In this paper we investigate the time decay of the solutions for a thermoelastic plate with voids in the cases when the heat conduction is modeled by the Fourier law and when it is modeled by the type III theory (with and without the inertial term). In all situations we show that, in general, the strong stability holds. In particular, we show slow decay of solutions for the Fourier case, that is, the solutions do not decay exponentially to zero (in general). However, if the coefficients satisfy a new relationship involving the inertial coefficient (singular case), we characterize the exponential decay of solutions. On the other hand, for the type III theory the situation is very different and we prove that generically the solutions decay to zero exponentially. This is another striking aspect when we compare both theories.
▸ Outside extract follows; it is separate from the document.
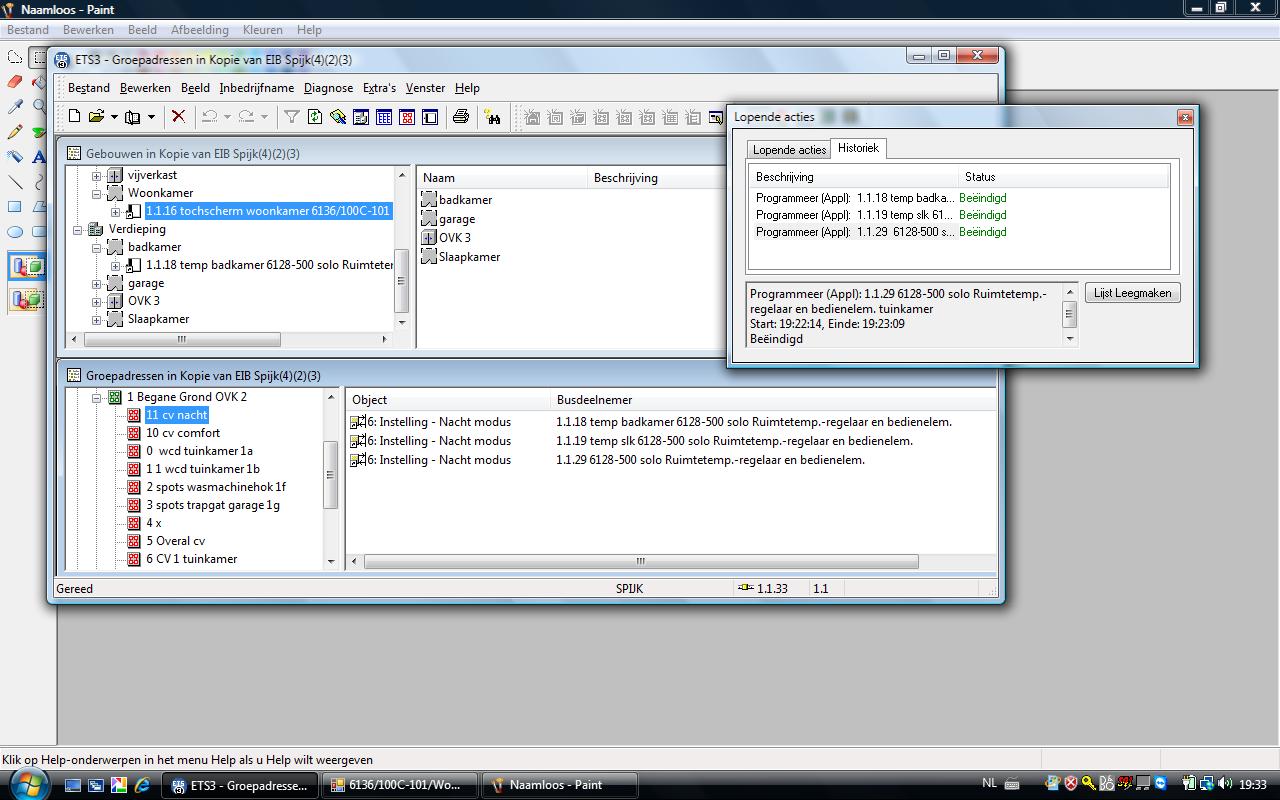Switch to Naamloos - Paint taskbar button
The width and height of the screenshot is (1280, 800).
pyautogui.click(x=557, y=785)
This difference is a consequence of the couplings appearing in the type III case which are not present in the case of the Fourier law.

在本文中，我们研究了在热传导由傅立叶定律建模和由 III 类理论（有和没有惯性项）建模的情况下，具有空隙的热弹性板的解的时间衰减。在所有情况下，我们表明，一般来说，强稳定性成立。特别是，我们展示了傅立叶情况下解的缓慢衰减，也就是说，解不会以指数方式衰减到零（通常）。然而，如果系数满足涉及惯性系数的新关系（奇异情况），我们表征解的指数衰减。另一方面，对于 III 类理论，情况非常不同，我们证明了一般情况下，解决方案以指数方式衰减到零。当我们比较这两种理论时，这是另一个引人注目的方面。